### Passage provided
----

- Genre: Reality, Sports
- Created by: Frank Fertitta III, Lorenzo Fertitta, Dana White
- Starring: Dana White, Frankie Edgar, and B.J. Penn
- Country of origin: United States

Production
- Running time: 60 minutes

Original release
- Network: Fox Sports 1
- Release: April 16 – July 6, 2014

= The Ultimate Fighter: Team Edgar vs. Team Penn =

UFC mixed martial arts television series and event in 2014

The Ultimate Fighter: Team Edgar vs. Team Penn (also known as The Ultimate Fighter 19) is the nineteenth U.S.-based installment of the Ultimate Fighting Championship (UFC)-produced reality television series The Ultimate Fighter.

The coaches and participating weight classes were officially announced by the UFC in September 2013. Featured on this season was a mix of middleweight and light heavyweight competitors.

==Cast==

===Coaches===

- Team Edgar
- Frankie Edgar, Head Coach
- Mark Henry, Boxing Coach
- Ricardo Almeida, Jiu Jitsu Coach
- Steve Rivera, Wrestling Coach
- Anderson França, Muay Thai Coach

- Team Penn
- B.J. Penn, Head Coach
- Mark Coleman, Wrestling Coach
- Andre Pederneiras, Jiu Jitsu Coach
- Jason Parillo, Boxing Coach
- John Hackleman

===Fighters===
- Team Edgar
  - Middleweights: Hector Urbina, Ian Stephens, Eddie Gordon, and Dhiego Lima.
  - Light Heavyweights: Todd Monaghan, Patrick Walsh, Matt Van Buren, and Corey Anderson.
- Team Penn
  - Middleweights: Cathal Pendred, Roger Zapata, Tim Williams, and Mike King.
  - Light Heavyweights: Daniel Spohn, Chris Fields, Anton Berzin, and Josh Clark.
- Fighters eliminated before entry round
  - Middleweights: Adrian Miles, Tyler Minton, Lyman Good, Bojan Veličković, Matt Gabel, Adam Stroup, and Nordine Taleb.

----

### Information shown
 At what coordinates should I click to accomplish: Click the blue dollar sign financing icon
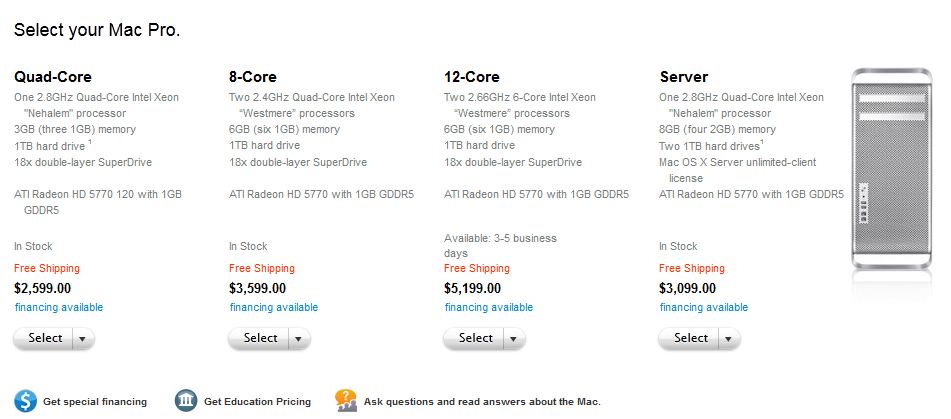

----

### Goal A
According to the page about The Ultimate Fighter 19, on which network did the season originally air?
### Goal B
Quote the page about The Ultimate Fighter 19 word for word from "- Light Heavyweights: Todd" to "and Mike King.".
The data has no connection to the page about The Ultimate Fighter 19.

### Full answer A
Fox Sports 1

### Full answer B
- Light Heavyweights: Todd Monaghan, Patrick Walsh, Matt Van Buren, and Corey Anderson.
- Team Penn
  - Middleweights: Cathal Pendred, Roger Zapata, Tim Williams, and Mike King.